Customer-centric ideas in the digital world enable far more than can be achieved with classic business models. Anyone who has studied business will have heard of Fredrick Taylor and Michael Porter. According to traditional thinking, subcontractors, production, logistics, distribution and marketing follow one another neatly. Customer service is the final part of this model, and last of all the end-customer, with organisations promising quite correctly to put the end-customer at the centre of what they do. With this classic framework, who would ever think of launching a taxi company without owning a single taxi?
Yet this is what Uber did. I will leave the regulatory issues to one side, and simply point out that Uber has adopted the customer’s perspective in order to improve the experience of taking a taxi. By using an app to order a taxi, you avoid having to wait on the telephone and to explain where you want to go, and you also see how much the journey will cost and can pay directly. Also, if you are not satisfied, you can use the app to give feedback that other users can see.
Why had nobody thought of this before? The answer is that nobody had put themselves sufficiently in the customer’s shoes and seen how the customer experience could be simplified and improved. This is what customer-centric organisations think about, without concerning themselves too much with what they might otherwise lack in terms of the rest of the value chain.
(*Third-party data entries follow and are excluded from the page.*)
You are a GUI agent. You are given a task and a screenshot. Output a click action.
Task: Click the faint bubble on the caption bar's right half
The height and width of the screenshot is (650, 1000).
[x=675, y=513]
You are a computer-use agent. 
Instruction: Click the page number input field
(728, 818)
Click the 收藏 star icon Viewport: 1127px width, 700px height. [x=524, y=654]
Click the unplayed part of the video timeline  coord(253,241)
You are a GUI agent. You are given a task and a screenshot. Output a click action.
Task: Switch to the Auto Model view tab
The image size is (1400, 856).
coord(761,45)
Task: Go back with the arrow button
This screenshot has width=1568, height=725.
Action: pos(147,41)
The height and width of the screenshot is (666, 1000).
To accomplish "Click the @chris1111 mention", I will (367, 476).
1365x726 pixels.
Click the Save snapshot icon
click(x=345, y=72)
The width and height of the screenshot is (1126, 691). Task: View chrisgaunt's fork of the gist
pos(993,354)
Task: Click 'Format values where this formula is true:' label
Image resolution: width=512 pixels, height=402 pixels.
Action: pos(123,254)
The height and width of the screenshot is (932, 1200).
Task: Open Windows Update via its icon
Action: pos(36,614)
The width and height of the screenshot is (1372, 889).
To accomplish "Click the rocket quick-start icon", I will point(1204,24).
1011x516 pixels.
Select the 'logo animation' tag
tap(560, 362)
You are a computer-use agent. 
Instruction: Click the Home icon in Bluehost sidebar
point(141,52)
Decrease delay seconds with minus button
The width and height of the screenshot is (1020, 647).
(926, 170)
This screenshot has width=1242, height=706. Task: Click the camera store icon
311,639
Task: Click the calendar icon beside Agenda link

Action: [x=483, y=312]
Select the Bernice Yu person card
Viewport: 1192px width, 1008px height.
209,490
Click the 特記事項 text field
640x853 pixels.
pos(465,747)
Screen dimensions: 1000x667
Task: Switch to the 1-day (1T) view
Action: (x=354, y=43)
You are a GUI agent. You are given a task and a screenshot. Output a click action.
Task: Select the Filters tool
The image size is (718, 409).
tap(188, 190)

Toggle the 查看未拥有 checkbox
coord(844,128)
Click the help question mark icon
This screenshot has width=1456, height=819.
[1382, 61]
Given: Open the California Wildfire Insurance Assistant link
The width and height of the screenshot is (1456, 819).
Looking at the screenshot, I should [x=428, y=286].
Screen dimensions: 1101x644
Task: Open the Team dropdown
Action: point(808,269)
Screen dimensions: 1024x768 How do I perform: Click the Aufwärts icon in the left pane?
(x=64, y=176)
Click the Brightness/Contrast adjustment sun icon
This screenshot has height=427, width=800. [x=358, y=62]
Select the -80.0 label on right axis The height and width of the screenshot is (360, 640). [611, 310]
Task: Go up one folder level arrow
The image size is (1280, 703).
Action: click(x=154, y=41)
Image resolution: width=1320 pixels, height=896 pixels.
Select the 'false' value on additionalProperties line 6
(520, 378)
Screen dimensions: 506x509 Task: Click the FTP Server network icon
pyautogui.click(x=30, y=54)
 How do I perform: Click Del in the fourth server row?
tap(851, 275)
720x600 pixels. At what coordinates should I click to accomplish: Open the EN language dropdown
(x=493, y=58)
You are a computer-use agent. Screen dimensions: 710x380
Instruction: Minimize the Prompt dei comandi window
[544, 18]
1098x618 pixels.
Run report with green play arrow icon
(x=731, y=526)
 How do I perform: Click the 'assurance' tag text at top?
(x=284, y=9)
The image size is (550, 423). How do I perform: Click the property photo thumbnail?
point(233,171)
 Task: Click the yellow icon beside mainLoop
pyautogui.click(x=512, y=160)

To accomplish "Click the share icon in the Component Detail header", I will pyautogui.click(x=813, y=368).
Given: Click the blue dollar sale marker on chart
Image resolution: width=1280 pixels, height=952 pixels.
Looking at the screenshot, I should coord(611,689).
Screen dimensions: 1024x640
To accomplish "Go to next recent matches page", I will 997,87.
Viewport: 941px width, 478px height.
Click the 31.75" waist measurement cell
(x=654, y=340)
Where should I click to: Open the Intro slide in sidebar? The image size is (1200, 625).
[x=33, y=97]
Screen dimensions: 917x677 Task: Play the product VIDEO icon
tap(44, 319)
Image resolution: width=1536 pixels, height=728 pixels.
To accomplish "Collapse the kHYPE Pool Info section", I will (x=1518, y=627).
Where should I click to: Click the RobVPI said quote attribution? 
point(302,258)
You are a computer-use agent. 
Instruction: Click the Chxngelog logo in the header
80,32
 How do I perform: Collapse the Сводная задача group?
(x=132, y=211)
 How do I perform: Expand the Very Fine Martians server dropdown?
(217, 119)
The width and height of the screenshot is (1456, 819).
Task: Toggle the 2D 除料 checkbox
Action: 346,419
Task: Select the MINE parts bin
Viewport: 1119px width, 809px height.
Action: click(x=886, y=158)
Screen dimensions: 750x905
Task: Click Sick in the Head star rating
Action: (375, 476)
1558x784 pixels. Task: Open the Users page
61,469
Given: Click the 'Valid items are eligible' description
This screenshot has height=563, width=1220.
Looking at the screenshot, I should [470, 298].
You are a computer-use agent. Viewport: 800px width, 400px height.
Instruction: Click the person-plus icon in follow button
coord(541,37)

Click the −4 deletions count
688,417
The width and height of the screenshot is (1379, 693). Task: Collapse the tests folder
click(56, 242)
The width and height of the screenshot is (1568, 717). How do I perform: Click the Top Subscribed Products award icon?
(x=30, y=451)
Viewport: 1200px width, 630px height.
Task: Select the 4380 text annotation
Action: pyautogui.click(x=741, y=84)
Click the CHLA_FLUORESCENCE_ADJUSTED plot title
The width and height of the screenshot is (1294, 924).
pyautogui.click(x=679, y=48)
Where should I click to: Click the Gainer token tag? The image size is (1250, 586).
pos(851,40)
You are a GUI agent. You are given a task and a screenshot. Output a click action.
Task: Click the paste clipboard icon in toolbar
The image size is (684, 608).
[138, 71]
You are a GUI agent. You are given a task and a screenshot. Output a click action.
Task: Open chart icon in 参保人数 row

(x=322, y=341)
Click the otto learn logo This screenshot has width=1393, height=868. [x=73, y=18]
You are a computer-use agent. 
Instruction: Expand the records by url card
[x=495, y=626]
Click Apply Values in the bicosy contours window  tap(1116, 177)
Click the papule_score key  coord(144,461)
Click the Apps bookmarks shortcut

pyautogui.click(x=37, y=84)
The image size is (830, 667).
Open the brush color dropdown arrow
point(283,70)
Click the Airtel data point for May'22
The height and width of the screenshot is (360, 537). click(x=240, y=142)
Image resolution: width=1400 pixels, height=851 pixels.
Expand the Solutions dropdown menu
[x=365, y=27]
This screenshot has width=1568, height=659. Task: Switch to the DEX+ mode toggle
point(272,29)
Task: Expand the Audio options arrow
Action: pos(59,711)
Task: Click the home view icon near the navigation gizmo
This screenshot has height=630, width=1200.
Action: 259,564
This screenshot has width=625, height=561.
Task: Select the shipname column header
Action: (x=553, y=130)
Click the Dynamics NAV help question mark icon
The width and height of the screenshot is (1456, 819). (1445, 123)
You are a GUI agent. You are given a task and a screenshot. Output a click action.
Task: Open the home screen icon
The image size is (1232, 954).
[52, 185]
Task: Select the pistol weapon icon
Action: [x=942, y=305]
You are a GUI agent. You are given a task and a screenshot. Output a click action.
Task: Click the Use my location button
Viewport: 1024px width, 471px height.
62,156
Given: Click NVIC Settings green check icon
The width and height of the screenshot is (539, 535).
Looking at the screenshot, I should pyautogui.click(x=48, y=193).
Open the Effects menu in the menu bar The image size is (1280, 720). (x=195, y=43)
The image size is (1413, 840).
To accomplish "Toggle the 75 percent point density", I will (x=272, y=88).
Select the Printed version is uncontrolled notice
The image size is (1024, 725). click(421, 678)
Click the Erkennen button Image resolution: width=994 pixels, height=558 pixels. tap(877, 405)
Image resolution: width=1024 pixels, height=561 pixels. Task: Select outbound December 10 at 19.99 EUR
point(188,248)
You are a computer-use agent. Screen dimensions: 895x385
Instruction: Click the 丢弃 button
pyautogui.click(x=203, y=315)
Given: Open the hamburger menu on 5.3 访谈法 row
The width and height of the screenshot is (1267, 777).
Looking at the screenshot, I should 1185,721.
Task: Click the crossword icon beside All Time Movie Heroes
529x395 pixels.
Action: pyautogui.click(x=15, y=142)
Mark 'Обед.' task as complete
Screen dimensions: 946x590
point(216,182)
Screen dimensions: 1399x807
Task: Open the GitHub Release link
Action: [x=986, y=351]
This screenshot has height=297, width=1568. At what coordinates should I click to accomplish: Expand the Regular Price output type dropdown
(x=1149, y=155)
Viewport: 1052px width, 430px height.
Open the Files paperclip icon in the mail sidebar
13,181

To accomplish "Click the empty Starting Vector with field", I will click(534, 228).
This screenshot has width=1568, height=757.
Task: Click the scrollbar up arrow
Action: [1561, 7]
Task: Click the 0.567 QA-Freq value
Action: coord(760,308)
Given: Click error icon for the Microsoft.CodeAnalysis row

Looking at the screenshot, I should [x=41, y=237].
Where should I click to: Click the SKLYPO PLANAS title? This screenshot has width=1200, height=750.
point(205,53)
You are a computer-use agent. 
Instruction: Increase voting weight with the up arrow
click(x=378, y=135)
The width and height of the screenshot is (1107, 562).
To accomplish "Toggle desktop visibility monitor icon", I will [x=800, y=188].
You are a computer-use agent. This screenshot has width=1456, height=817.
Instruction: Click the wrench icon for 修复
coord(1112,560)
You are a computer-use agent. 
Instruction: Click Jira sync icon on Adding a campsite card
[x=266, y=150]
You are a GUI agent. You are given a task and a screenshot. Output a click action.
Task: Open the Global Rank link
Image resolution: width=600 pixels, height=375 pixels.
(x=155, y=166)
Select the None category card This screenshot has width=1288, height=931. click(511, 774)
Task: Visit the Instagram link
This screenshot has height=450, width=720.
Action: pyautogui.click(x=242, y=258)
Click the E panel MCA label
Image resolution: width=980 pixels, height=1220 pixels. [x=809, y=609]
Uber is now worth over USD 50 billion, which is equivalent to NOK 400 billion, making it approximately the same size as Statoil. In Manhattan, where 80% of New York’s taxi journeys start, Uber is now responsible for as many journeys as traditional taxis.
Recipe for success
The significance of smart algorithms is the second thing we need to understand. In simple terms, algorithms are series of codes that make a digital solution accurate. They are the recipe for its success. Developing, implementing and continuously improving the algorithms that are used in digital business models have become significant competitive factors. Amazon is a good example of this. According to our experts, Amazon’s core algorithms are updated every 11 seconds. On the basis of your previous transactions, searches and clicks, Amazon constantly works to find products that you might, or perhaps even should, be interested in. If a lot of other people in your category choose a specific item, then this item will be promoted to you even more strongly. Amazon is like a shop in which all the items continually move around, are made more or less prominent, and are reordered to suit whoever comes into the shop. Pricing offers, quantity discounts and cross-selling opportunities can be developed just as flexibly. Smart algorithms enable every customer to be treated in a wholly unique way, and we have only seen the start of this. The combination of global scale and individual customer experience is challenging traditional competitive thinking and segmentation strategies.
Networks are key
Google, Amazon, Facebook, Uber and AirBnB take full advantage of the dynamics of the network. This is not about a passive landscape of networks such as railways, roads, junction boxes, base stations and cables. This is instead about a network that, by its nature and continuous development, is far ahead of the physical distribution and communication networks of the industrial age. This is a living, expanding network of information, business opportunities and partnership possibilities where smart algorithms and customer-centric ideas make it possible to jump from one industry to another. The Uber of tomorrow could be for home help services or for fighter jets, as the principle – the interconnections made possible by the network – and the digital implementation involved is basically the same. Networks and network effects are core to all disruptive businesses.
Understanding network effects, the significance of algorithms and the development of intelligent systems, and going on to understand what opportunities and threats these represent for existing businesses is, in my opinion, essential to digital expertise at the executive level. Executives must also engage with questions concerning the significance both large and small dynamic networks can have for their own company’s business models and the industry in which they operate. The most significant aspect of this is network dynamics. This means everything that goes on behind what we actually see, which is what readily catches our attention.
Sensors, smartwatches, 3D-glasses and other such gadgets are only simple pieces of equipment on top of a network that is more and more alive every day, and we are only at the beginning of this process. Recognising this can be profound step forward.